[Material to process — start]

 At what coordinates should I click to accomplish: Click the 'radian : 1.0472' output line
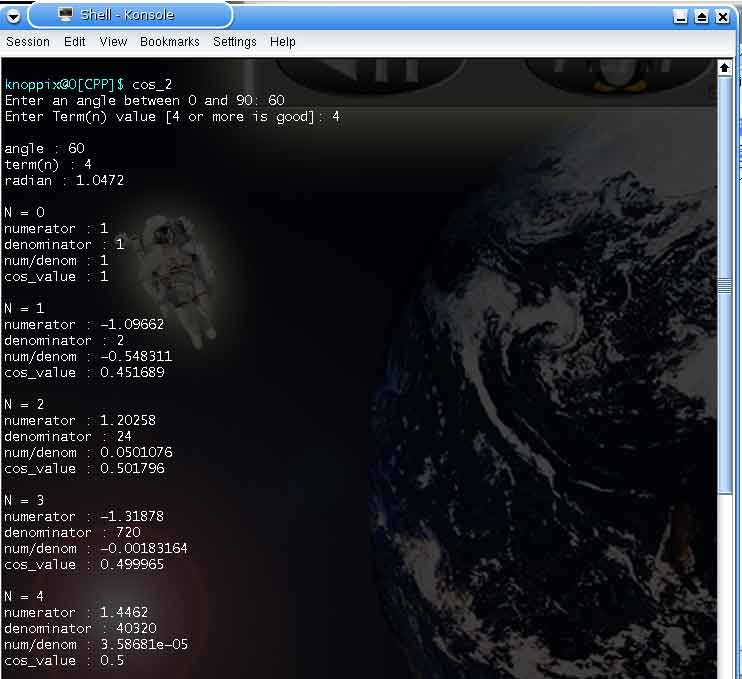(64, 180)
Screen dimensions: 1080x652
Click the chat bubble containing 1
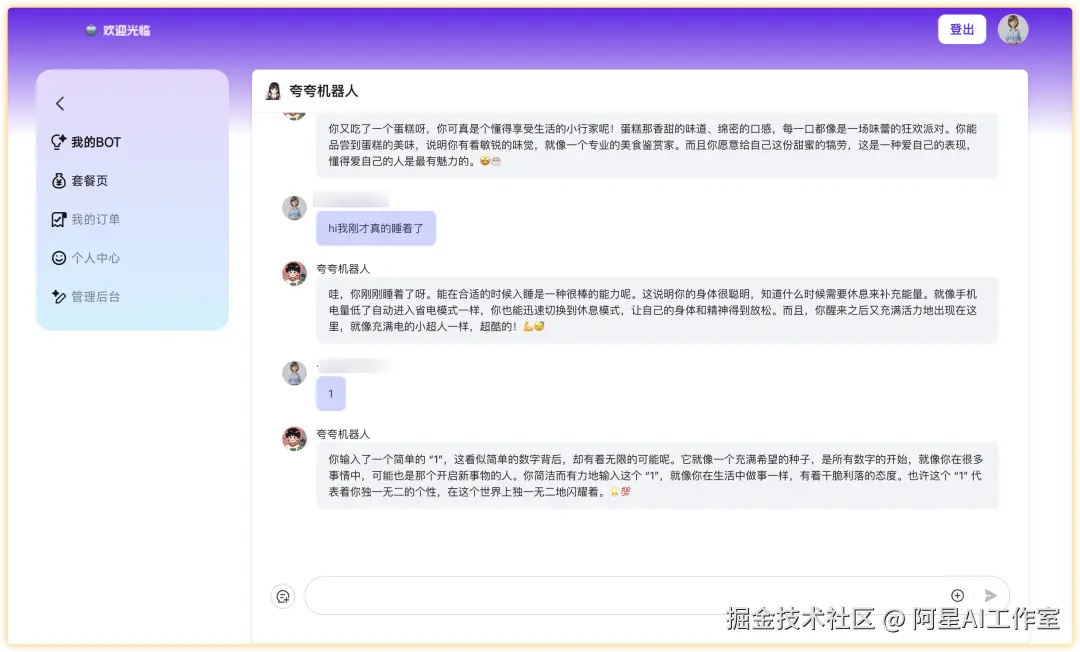coord(331,393)
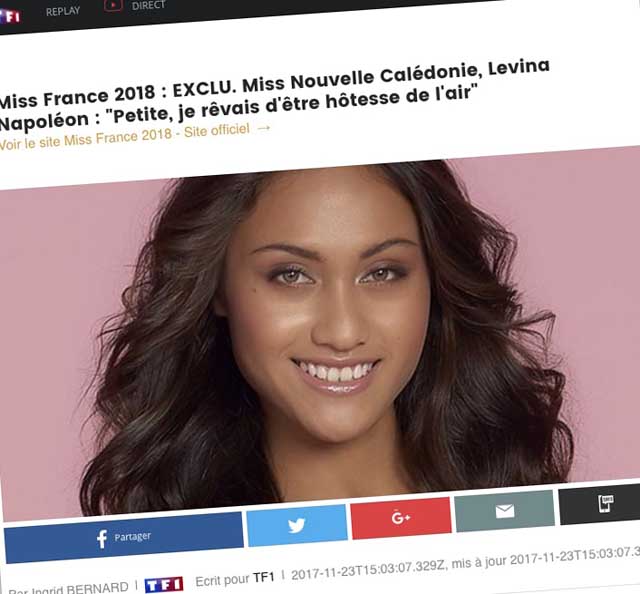
Task: Share article on Google Plus icon
Action: click(x=401, y=518)
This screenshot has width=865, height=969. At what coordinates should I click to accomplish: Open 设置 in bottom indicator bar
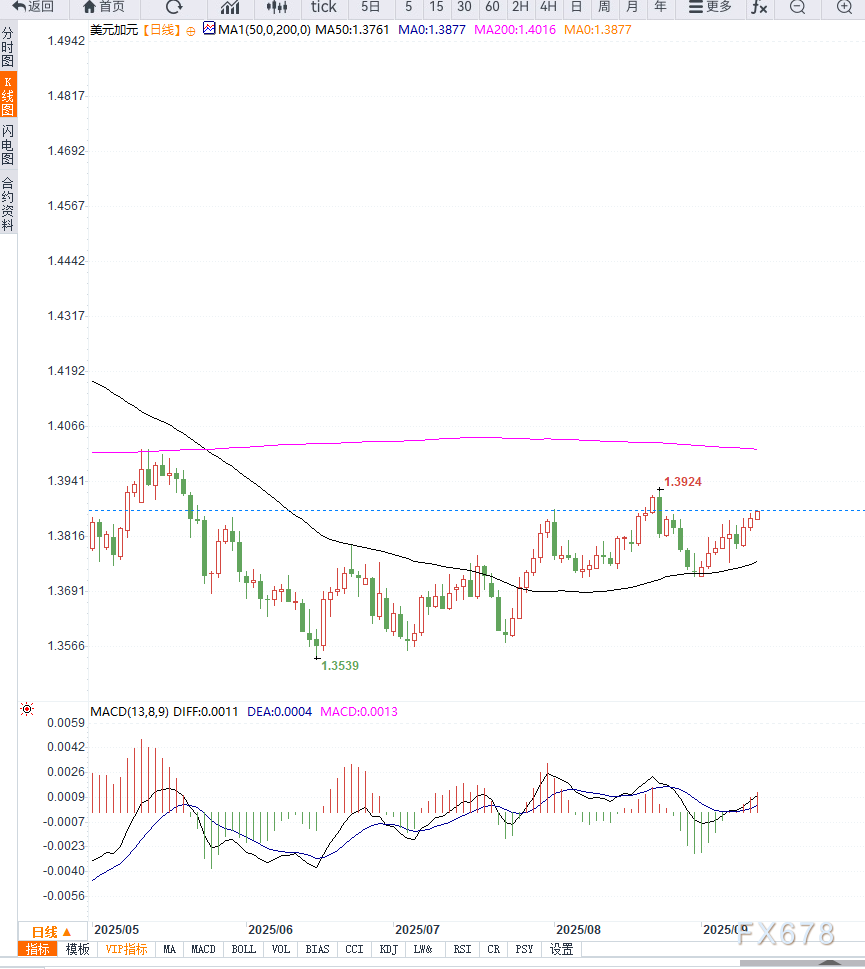(x=561, y=949)
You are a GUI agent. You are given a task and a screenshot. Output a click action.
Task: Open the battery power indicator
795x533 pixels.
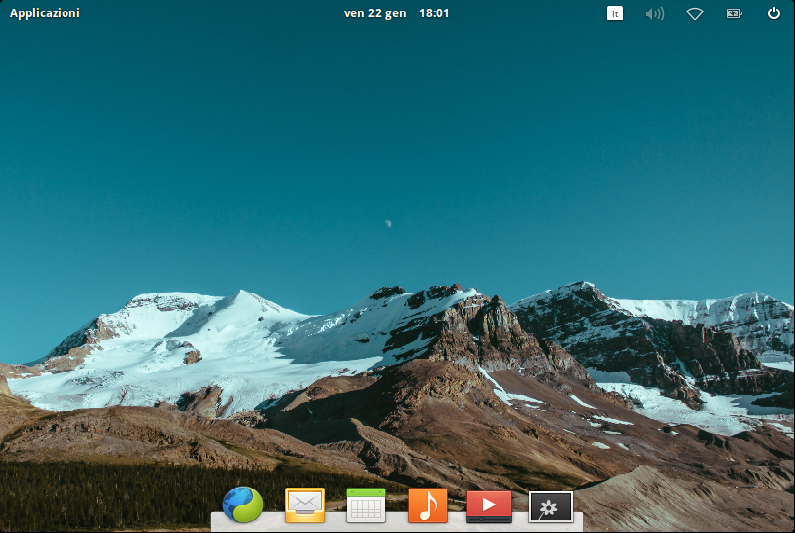[x=734, y=13]
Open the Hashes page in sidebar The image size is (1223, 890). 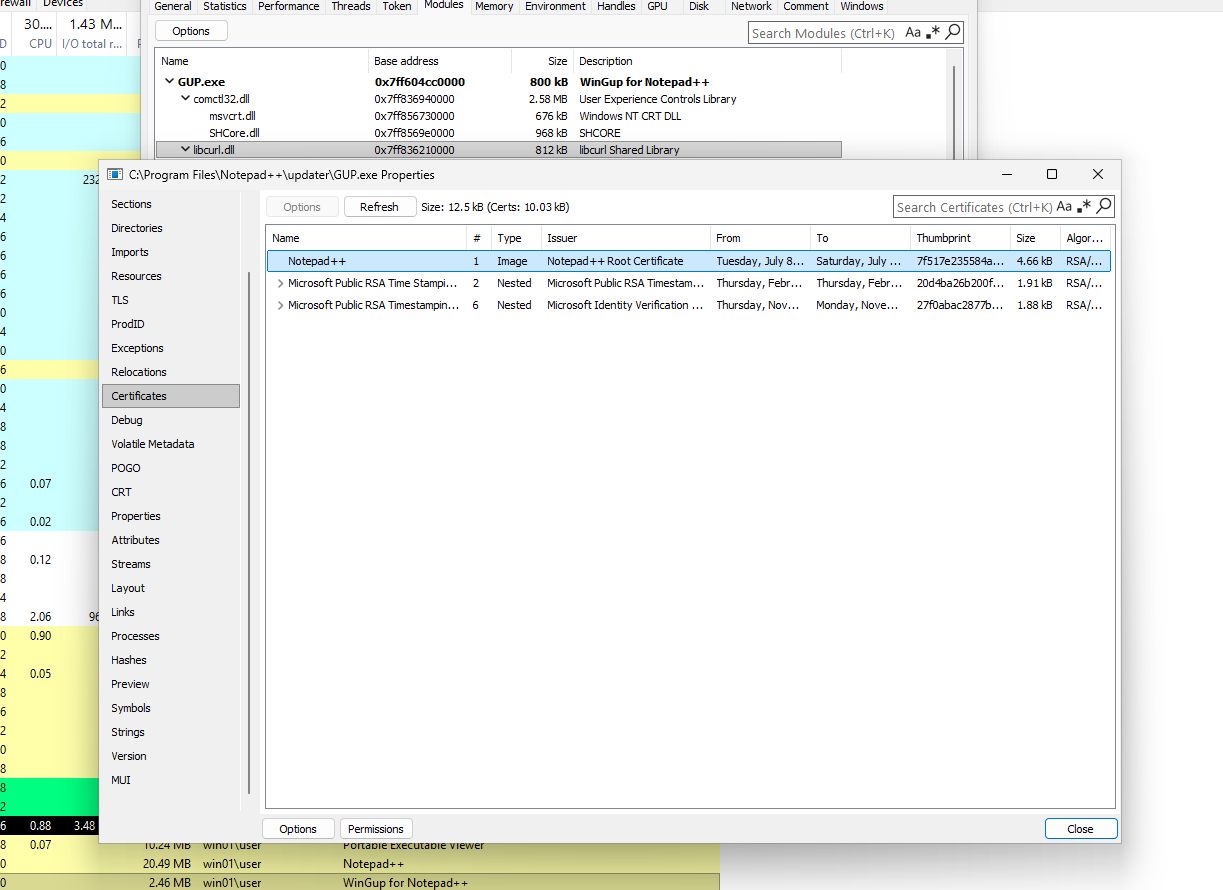click(129, 660)
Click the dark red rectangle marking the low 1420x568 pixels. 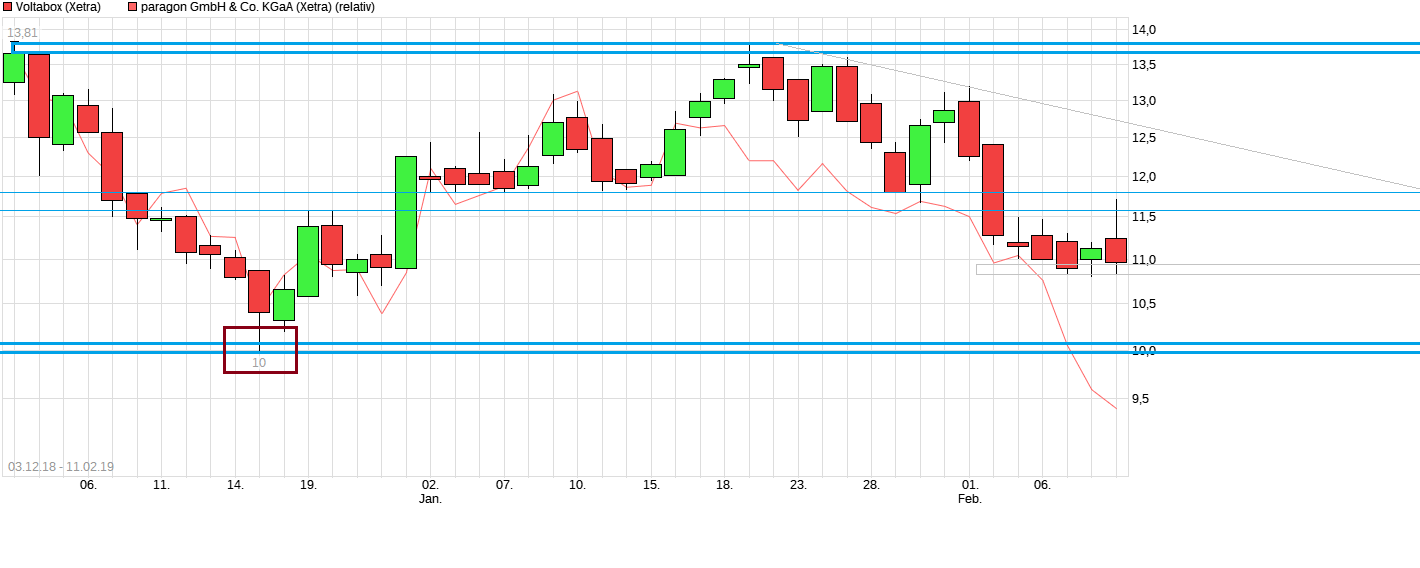[260, 350]
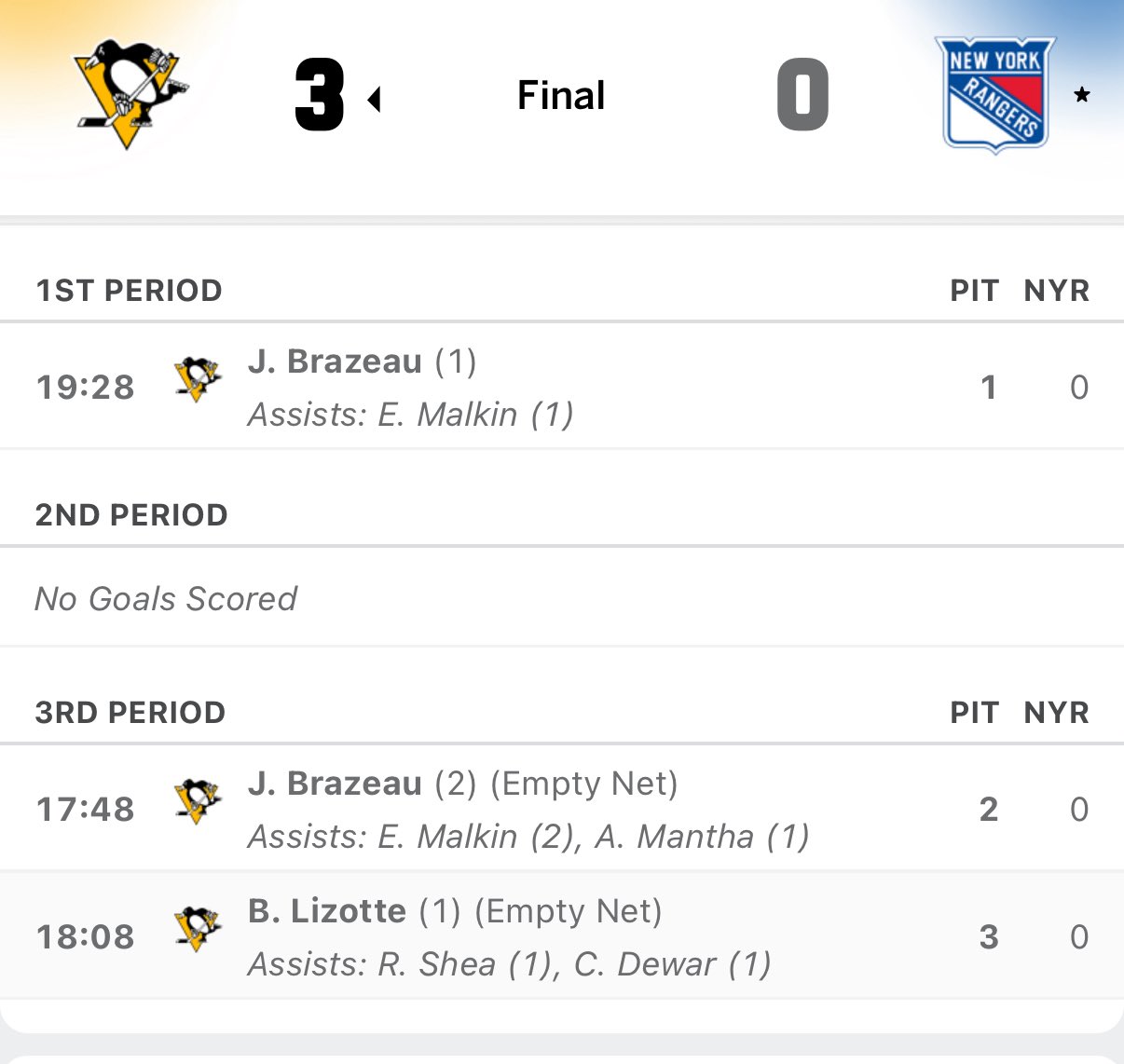
Task: Tap the New York Rangers logo
Action: [994, 94]
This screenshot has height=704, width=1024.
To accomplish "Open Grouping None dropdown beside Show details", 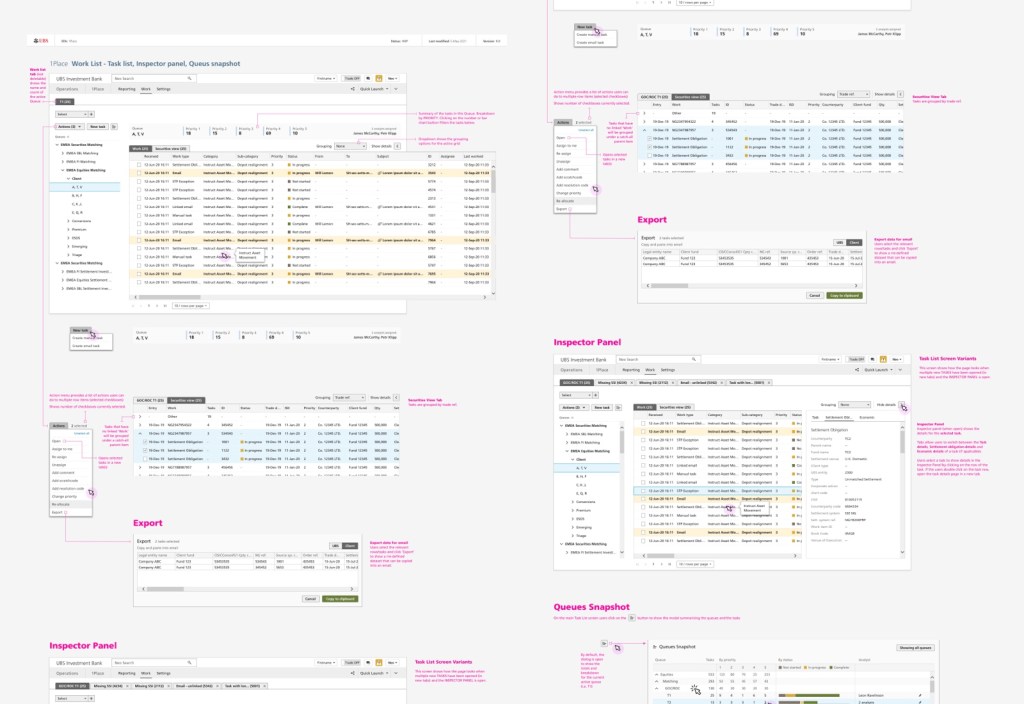I will coord(348,145).
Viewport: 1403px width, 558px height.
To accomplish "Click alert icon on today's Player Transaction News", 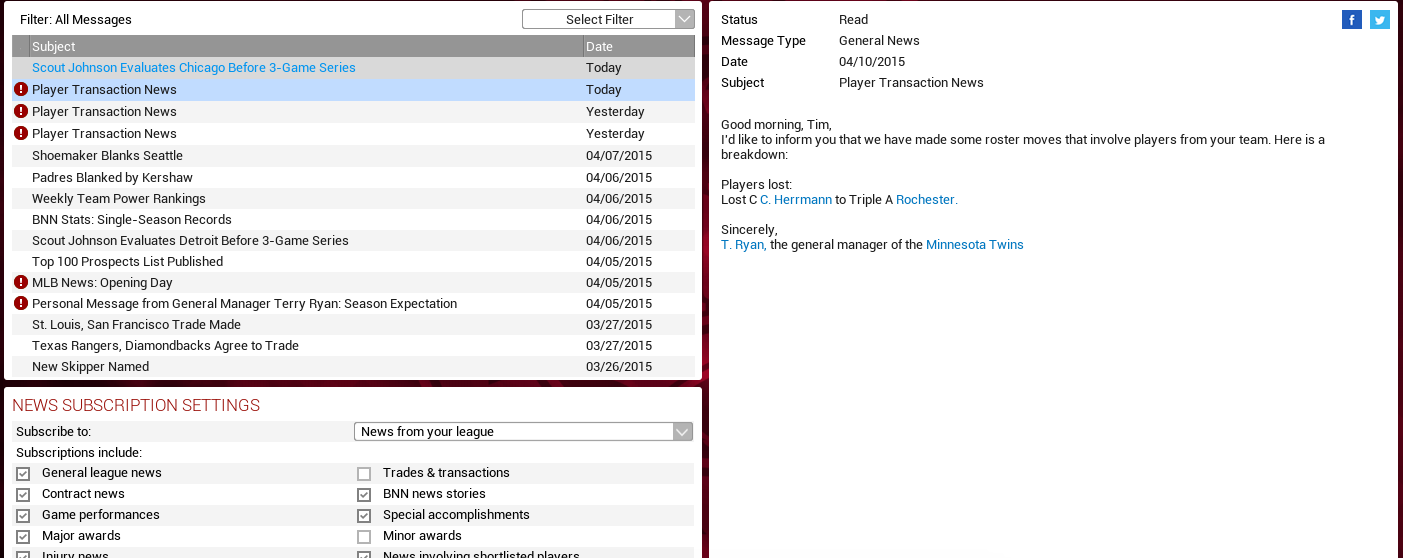I will [x=21, y=90].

[Material to process — finish]

- **Task objective**
A verbatim reproduction is expected: starting at the line above that has "This screenshot has width=865, height=969.", ending at the line that has "You are a GUI", both included, and with no pictures and no other lines.

- **Reply to the task**
This screenshot has width=865, height=969. At what coordinates should I click to accomplish: Open 设置 in bottom indicator bar
(x=561, y=949)
You are a GUI agent. You are given a task and a screenshot. Output a click action.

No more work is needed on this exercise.